_EXERCISE DATA_
◆ ◆ ◆ ◆ ◆

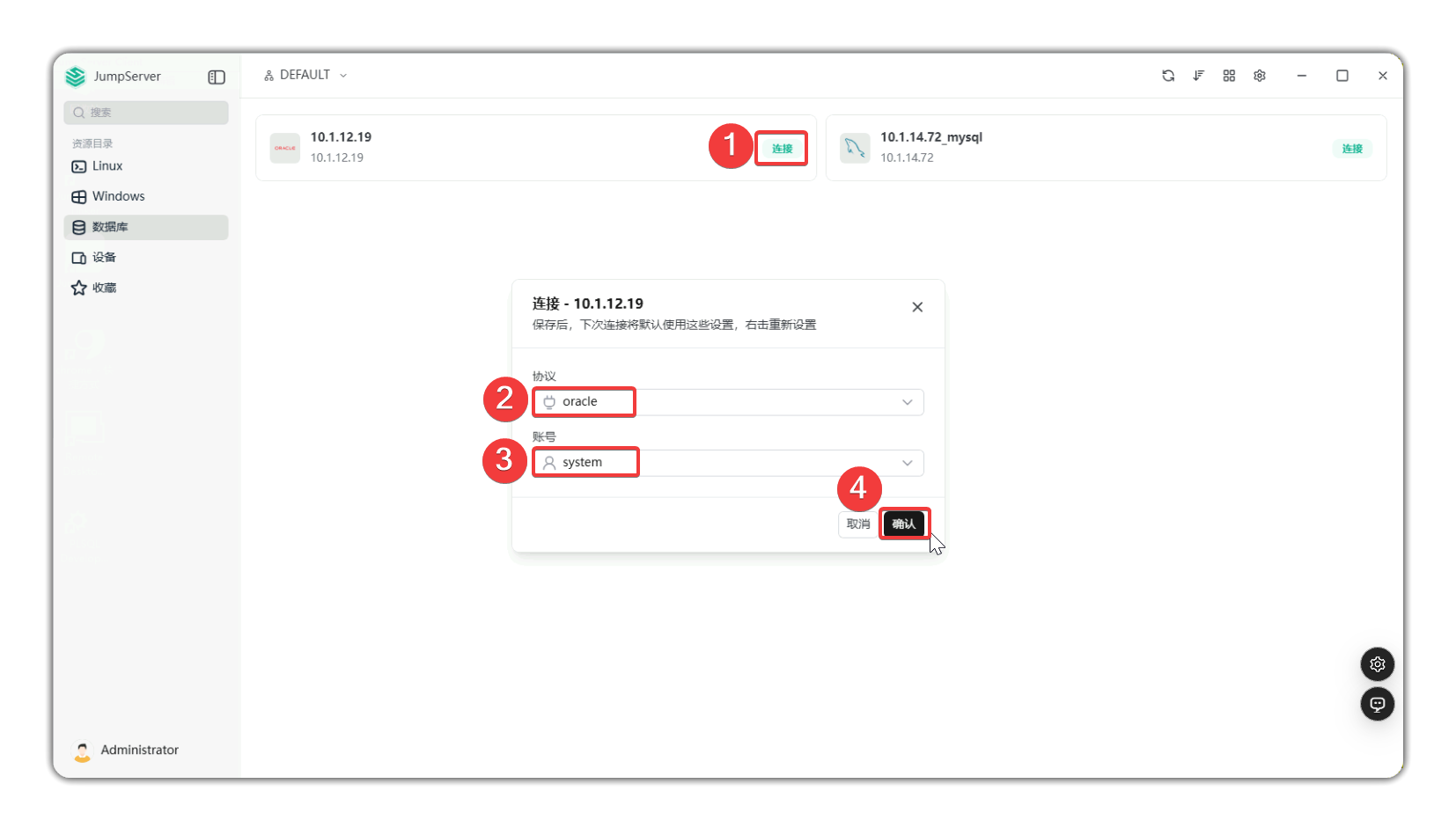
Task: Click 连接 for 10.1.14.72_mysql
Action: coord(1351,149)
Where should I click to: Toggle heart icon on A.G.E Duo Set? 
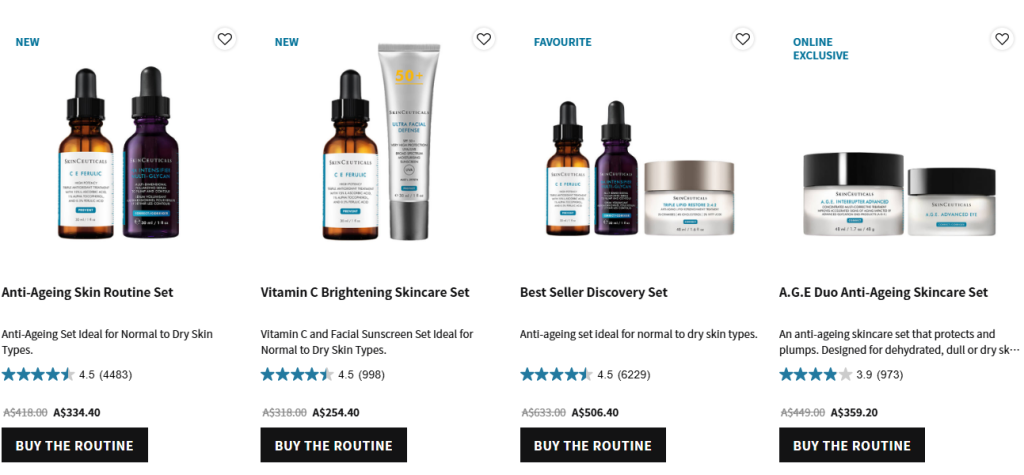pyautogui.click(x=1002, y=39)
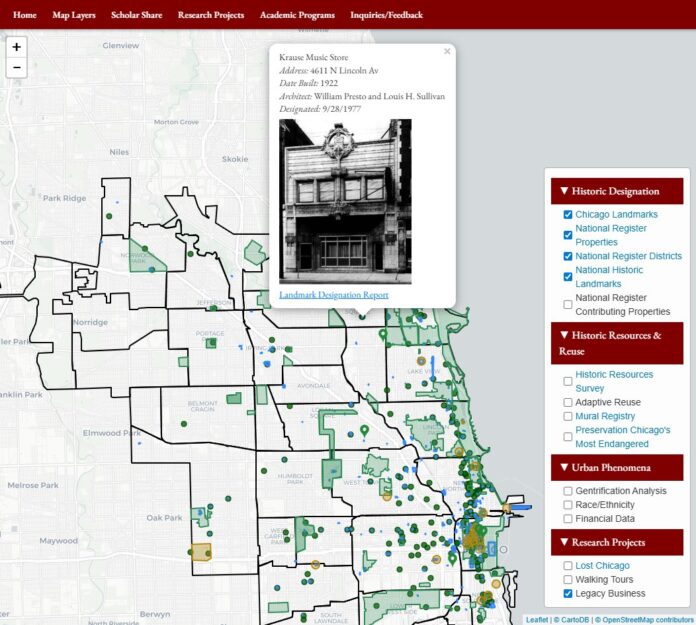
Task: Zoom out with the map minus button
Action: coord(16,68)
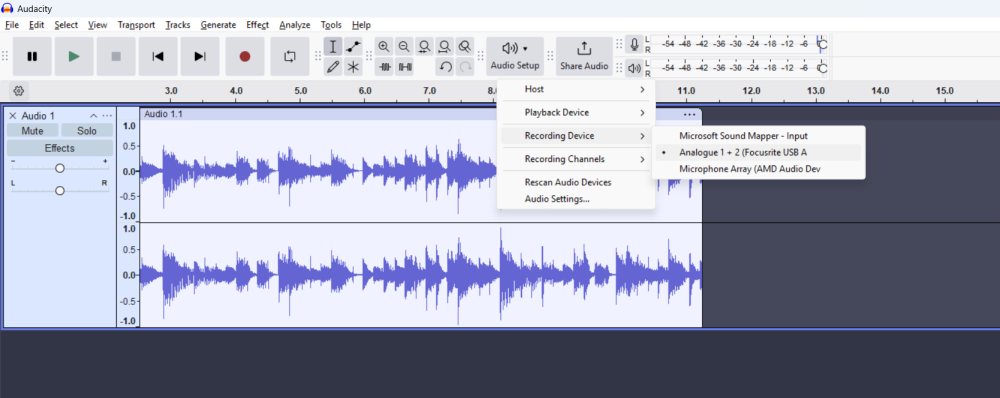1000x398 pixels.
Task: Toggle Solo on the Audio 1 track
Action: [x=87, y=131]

◆ ◆ ◆ ◆ ◆

_WORK TO BE COMPLETED_
Could you repeat exactly the lines from the one containing "Where should I" through the last line of the records, both included, without the pictures?

_YOUR SOLUTION_
Where should I click to: Toggle heart icon on A.G.E Duo Set? 
pyautogui.click(x=1002, y=39)
Task: Zoom out with the map minus button
Action: coord(16,68)
1000x398 pixels.
Task: Toggle Solo on the Audio 1 track
Action: [x=87, y=131]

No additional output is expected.